— What to produce —
Please output the lines shown below exactly as they appear.
[[ Stored data, beginning ]]
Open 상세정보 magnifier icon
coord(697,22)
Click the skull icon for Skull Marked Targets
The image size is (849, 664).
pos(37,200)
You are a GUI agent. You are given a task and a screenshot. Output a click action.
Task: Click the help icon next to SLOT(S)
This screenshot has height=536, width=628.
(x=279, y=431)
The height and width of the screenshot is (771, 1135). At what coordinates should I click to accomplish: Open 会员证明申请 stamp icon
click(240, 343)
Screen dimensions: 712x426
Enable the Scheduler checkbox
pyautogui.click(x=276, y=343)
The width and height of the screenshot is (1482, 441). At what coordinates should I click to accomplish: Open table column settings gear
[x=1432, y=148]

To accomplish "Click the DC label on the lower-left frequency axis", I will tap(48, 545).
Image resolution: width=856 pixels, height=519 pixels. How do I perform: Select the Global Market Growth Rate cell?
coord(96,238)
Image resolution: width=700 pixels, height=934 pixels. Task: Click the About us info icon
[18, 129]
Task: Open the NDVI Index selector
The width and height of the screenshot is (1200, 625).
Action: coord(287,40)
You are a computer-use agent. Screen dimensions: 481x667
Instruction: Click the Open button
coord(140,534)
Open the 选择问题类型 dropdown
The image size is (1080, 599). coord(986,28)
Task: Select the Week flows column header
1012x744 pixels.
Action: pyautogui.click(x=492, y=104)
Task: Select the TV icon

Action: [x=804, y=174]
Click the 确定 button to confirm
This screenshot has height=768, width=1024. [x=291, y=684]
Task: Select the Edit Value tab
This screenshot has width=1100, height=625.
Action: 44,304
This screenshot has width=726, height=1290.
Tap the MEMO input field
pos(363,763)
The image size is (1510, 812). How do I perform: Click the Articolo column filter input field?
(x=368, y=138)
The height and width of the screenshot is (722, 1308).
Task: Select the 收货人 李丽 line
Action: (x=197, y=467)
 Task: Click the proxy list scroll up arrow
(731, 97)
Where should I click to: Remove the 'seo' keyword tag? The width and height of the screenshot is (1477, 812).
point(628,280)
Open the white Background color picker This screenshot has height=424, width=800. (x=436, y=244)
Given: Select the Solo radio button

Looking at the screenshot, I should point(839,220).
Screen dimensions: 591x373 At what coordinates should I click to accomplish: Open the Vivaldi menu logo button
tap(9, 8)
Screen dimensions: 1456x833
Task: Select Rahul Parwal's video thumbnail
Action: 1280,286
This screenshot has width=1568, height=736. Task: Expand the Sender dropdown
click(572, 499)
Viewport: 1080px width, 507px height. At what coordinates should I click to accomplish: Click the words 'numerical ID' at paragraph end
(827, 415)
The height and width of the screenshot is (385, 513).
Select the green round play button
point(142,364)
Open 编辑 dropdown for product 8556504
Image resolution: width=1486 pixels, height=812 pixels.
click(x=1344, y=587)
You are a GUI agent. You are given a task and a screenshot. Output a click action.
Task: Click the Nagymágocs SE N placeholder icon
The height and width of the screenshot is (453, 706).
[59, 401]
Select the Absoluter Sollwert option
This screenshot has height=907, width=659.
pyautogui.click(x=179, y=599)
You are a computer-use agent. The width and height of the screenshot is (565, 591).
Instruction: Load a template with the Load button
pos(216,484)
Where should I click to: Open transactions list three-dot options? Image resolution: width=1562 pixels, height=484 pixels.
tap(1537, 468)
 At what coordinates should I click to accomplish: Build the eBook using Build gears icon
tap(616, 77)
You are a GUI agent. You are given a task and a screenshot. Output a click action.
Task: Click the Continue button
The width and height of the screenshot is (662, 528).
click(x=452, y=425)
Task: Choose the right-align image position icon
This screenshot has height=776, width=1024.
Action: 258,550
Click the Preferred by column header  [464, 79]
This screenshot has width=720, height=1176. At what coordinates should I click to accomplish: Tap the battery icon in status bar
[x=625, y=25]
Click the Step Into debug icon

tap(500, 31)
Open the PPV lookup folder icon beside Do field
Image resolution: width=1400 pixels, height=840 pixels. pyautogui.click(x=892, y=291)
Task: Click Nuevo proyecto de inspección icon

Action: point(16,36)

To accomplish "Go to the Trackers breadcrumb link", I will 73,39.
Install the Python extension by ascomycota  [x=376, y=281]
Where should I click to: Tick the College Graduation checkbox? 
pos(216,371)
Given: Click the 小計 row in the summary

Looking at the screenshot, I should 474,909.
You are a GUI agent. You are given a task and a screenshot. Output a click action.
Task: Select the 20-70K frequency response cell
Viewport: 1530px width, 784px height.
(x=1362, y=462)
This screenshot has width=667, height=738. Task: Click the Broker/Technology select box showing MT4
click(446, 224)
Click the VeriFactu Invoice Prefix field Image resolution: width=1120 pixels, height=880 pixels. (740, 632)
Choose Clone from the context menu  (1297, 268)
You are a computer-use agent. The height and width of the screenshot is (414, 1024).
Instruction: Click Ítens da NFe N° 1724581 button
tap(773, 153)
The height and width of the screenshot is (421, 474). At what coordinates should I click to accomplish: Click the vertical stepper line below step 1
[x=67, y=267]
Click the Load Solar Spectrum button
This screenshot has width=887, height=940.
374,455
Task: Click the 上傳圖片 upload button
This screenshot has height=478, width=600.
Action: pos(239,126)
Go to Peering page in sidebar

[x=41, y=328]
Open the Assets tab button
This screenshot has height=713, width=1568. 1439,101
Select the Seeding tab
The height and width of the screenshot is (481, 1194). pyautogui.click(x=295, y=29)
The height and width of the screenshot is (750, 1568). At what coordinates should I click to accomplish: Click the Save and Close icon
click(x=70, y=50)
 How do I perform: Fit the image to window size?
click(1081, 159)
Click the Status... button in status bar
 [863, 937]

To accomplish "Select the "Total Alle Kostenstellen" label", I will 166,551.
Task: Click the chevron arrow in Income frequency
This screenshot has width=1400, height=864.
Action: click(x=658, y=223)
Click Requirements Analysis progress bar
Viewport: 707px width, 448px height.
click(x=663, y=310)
[[ Stored data, end ]]
— Finished exercise —
Open 상세정보 magnifier icon
coord(697,22)
Click the skull icon for Skull Marked Targets
The image size is (849, 664).
pos(37,200)
You are a GUI agent. You are given a task and a screenshot. Output a click action.
Task: Click the help icon next to SLOT(S)
This screenshot has height=536, width=628.
(x=279, y=431)
The height and width of the screenshot is (771, 1135). At what coordinates should I click to accomplish: Open 会员证明申请 stamp icon
click(240, 343)
Screen dimensions: 712x426
Enable the Scheduler checkbox
pyautogui.click(x=276, y=343)
The width and height of the screenshot is (1482, 441). At what coordinates should I click to accomplish: Open table column settings gear
[x=1432, y=148]

To accomplish "Click the DC label on the lower-left frequency axis", I will tap(48, 545).
Image resolution: width=856 pixels, height=519 pixels. How do I perform: Select the Global Market Growth Rate cell?
coord(96,238)
Image resolution: width=700 pixels, height=934 pixels. Task: Click the About us info icon
[18, 129]
Task: Open the NDVI Index selector
The width and height of the screenshot is (1200, 625).
Action: coord(287,40)
You are a computer-use agent. Screen dimensions: 481x667
Instruction: Click the Open button
coord(140,534)
Open the 选择问题类型 dropdown
The image size is (1080, 599). coord(986,28)
Task: Select the Week flows column header
1012x744 pixels.
Action: pyautogui.click(x=492, y=104)
Task: Select the TV icon

Action: [x=804, y=174]
Click the 确定 button to confirm
This screenshot has height=768, width=1024. [x=291, y=684]
Task: Select the Edit Value tab
This screenshot has width=1100, height=625.
Action: 44,304
This screenshot has width=726, height=1290.
Tap the MEMO input field
pos(363,763)
The image size is (1510, 812). How do I perform: Click the Articolo column filter input field?
(x=368, y=138)
The height and width of the screenshot is (722, 1308).
Task: Select the 收货人 李丽 line
Action: (x=197, y=467)
 Task: Click the proxy list scroll up arrow
(731, 97)
Where should I click to: Remove the 'seo' keyword tag? The width and height of the screenshot is (1477, 812).
point(628,280)
Open the white Background color picker This screenshot has height=424, width=800. (x=436, y=244)
Given: Select the Solo radio button

Looking at the screenshot, I should point(839,220).
Screen dimensions: 591x373 At what coordinates should I click to accomplish: Open the Vivaldi menu logo button
tap(9, 8)
Screen dimensions: 1456x833
Task: Select Rahul Parwal's video thumbnail
Action: 1280,286
This screenshot has width=1568, height=736. Task: Expand the Sender dropdown
click(572, 499)
Viewport: 1080px width, 507px height. At what coordinates should I click to accomplish: Click the words 'numerical ID' at paragraph end
(827, 415)
The height and width of the screenshot is (385, 513).
Select the green round play button
point(142,364)
Open 编辑 dropdown for product 8556504
Image resolution: width=1486 pixels, height=812 pixels.
click(x=1344, y=587)
You are a GUI agent. You are given a task and a screenshot. Output a click action.
Task: Click the Nagymágocs SE N placeholder icon
The height and width of the screenshot is (453, 706).
[59, 401]
Select the Absoluter Sollwert option
This screenshot has height=907, width=659.
pyautogui.click(x=179, y=599)
You are a computer-use agent. The width and height of the screenshot is (565, 591).
Instruction: Load a template with the Load button
pos(216,484)
Where should I click to: Open transactions list three-dot options? Image resolution: width=1562 pixels, height=484 pixels.
tap(1537, 468)
 At what coordinates should I click to accomplish: Build the eBook using Build gears icon
tap(616, 77)
You are a GUI agent. You are given a task and a screenshot. Output a click action.
Task: Click the Continue button
The width and height of the screenshot is (662, 528).
click(x=452, y=425)
Task: Choose the right-align image position icon
This screenshot has height=776, width=1024.
Action: 258,550
Click the Preferred by column header  [464, 79]
This screenshot has width=720, height=1176. At what coordinates should I click to accomplish: Tap the battery icon in status bar
[x=625, y=25]
Click the Step Into debug icon

tap(500, 31)
Open the PPV lookup folder icon beside Do field
Image resolution: width=1400 pixels, height=840 pixels. pyautogui.click(x=892, y=291)
Task: Click Nuevo proyecto de inspección icon

Action: point(16,36)

To accomplish "Go to the Trackers breadcrumb link", I will 73,39.
Install the Python extension by ascomycota  [x=376, y=281]
Where should I click to: Tick the College Graduation checkbox? 
pos(216,371)
Given: Click the 小計 row in the summary

Looking at the screenshot, I should 474,909.
You are a GUI agent. You are given a task and a screenshot. Output a click action.
Task: Select the 20-70K frequency response cell
Viewport: 1530px width, 784px height.
(x=1362, y=462)
This screenshot has width=667, height=738. Task: Click the Broker/Technology select box showing MT4
click(446, 224)
Click the VeriFactu Invoice Prefix field Image resolution: width=1120 pixels, height=880 pixels. (740, 632)
Choose Clone from the context menu  (1297, 268)
You are a computer-use agent. The height and width of the screenshot is (414, 1024).
Instruction: Click Ítens da NFe N° 1724581 button
tap(773, 153)
The height and width of the screenshot is (421, 474). At what coordinates should I click to accomplish: Click the vertical stepper line below step 1
[x=67, y=267]
Click the Load Solar Spectrum button
This screenshot has width=887, height=940.
374,455
Task: Click the 上傳圖片 upload button
This screenshot has height=478, width=600.
Action: pos(239,126)
Go to Peering page in sidebar

[x=41, y=328]
Open the Assets tab button
This screenshot has height=713, width=1568. 1439,101
Select the Seeding tab
The height and width of the screenshot is (481, 1194). pyautogui.click(x=295, y=29)
The height and width of the screenshot is (750, 1568). At what coordinates should I click to accomplish: Click the Save and Close icon
click(x=70, y=50)
 How do I perform: Fit the image to window size?
click(1081, 159)
Click the Status... button in status bar
 [863, 937]

To accomplish "Select the "Total Alle Kostenstellen" label", I will 166,551.
Task: Click the chevron arrow in Income frequency
This screenshot has width=1400, height=864.
Action: click(x=658, y=223)
Click Requirements Analysis progress bar
Viewport: 707px width, 448px height.
click(x=663, y=310)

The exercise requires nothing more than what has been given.